Fun story; I actually went on a date about a year ago - although I didn't know it was a date. The girl was stupidly beautiful and completely out of my league so I wasn't expecting anything. Long story short, we were sitting beside each other and she started to kiss my neck. This has never happened to me before, and it was completely unexpected so my entire body just froze up and I had no idea what to do or say and I completely blew it. I'm pretty sure that moment will haunt me for the rest of my life.
So, why am I a virgin? I think it's a mixture of extreme shyness, anxiety and complete embarrassment. I've matched with some incredibly beautiful girls on dating apps, but I've always been too scared to make a move. My mind tells me that they're completely out of my league and they deserve better, even if they're showing interest in me.
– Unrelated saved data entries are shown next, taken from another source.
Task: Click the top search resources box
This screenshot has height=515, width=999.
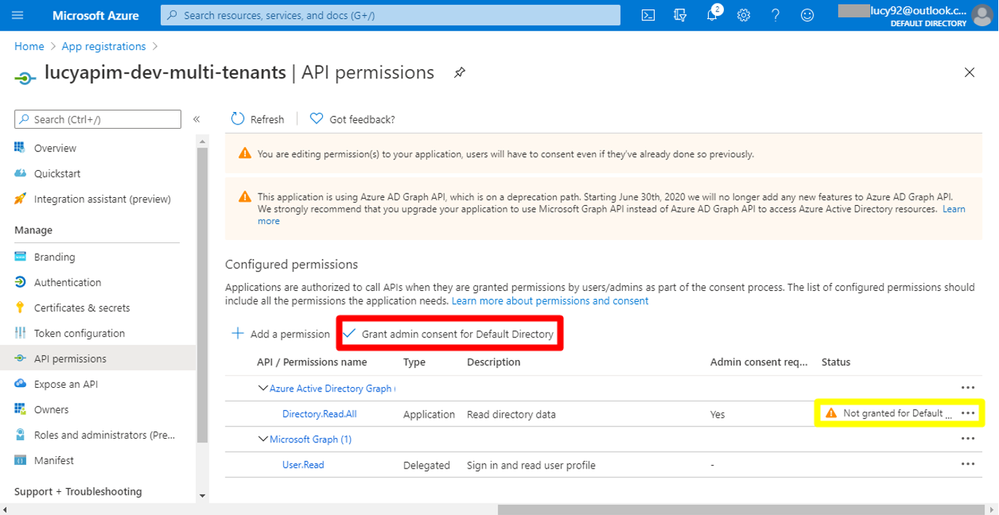Action: (x=390, y=16)
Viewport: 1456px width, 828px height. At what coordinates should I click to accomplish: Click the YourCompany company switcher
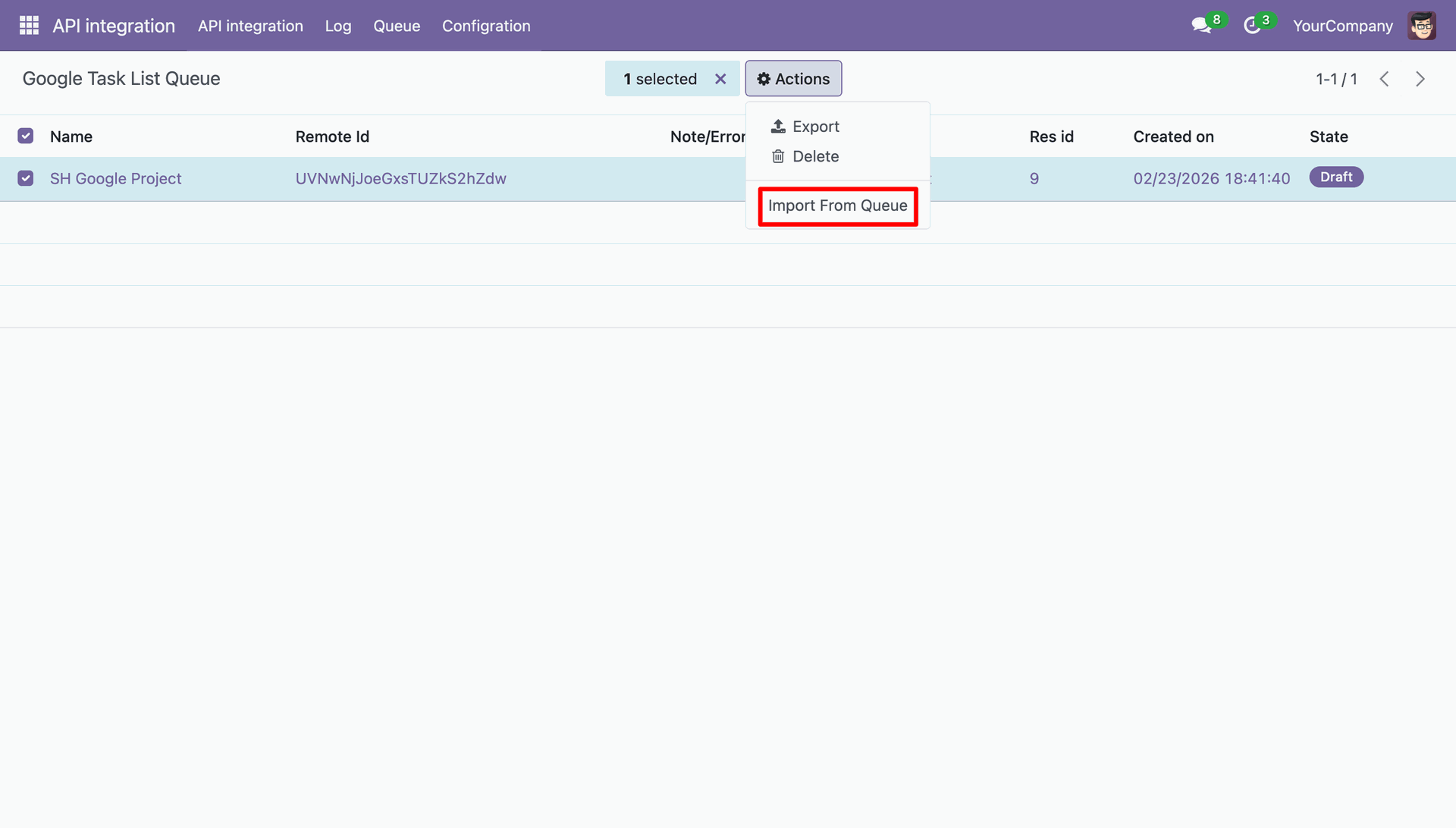coord(1342,26)
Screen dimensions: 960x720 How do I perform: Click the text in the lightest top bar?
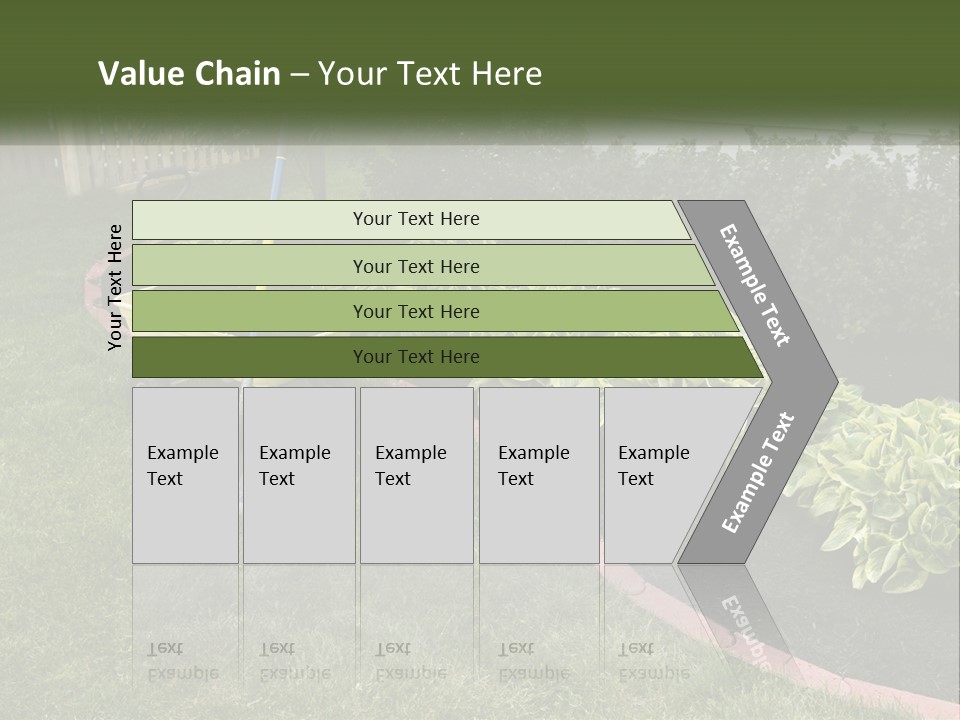416,219
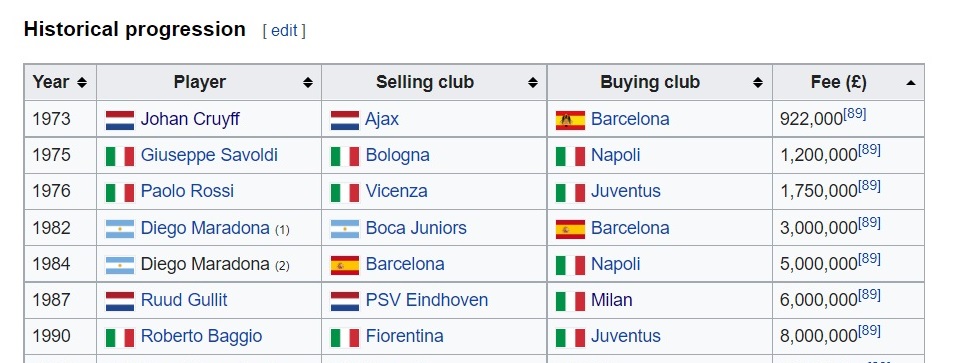Open reference 89 next to 922,000
The width and height of the screenshot is (956, 363).
[x=855, y=114]
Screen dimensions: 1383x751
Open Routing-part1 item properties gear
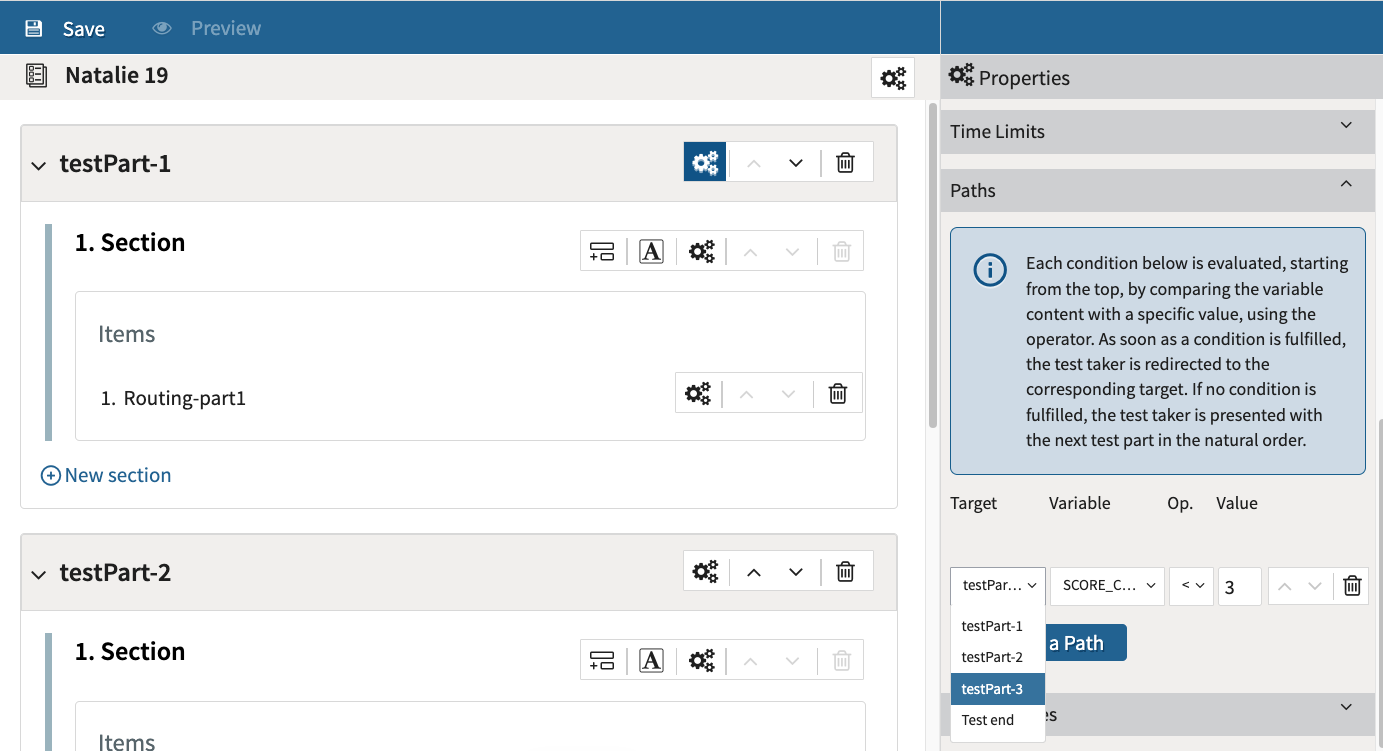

I've never done anything with a girl so I'm guaranteed to screw it up, and the idea of telling them I'm a virgin is absolutely terrifying. I feel like I'll be judged so much being a 28 year old virgin. I have no idea how to kiss a girl, so if a girl tries to kiss me they'll probably be like "what the fuck is this guy doing" and that idea is terrifying.
As time goes on, the fact that I'm a virgin just becomes even more embarrassing and makes it even harder to try and take the steps to finally lose my virginity. I feel like it's just a dark hole that I'm falling down, getting further and further from possible escape.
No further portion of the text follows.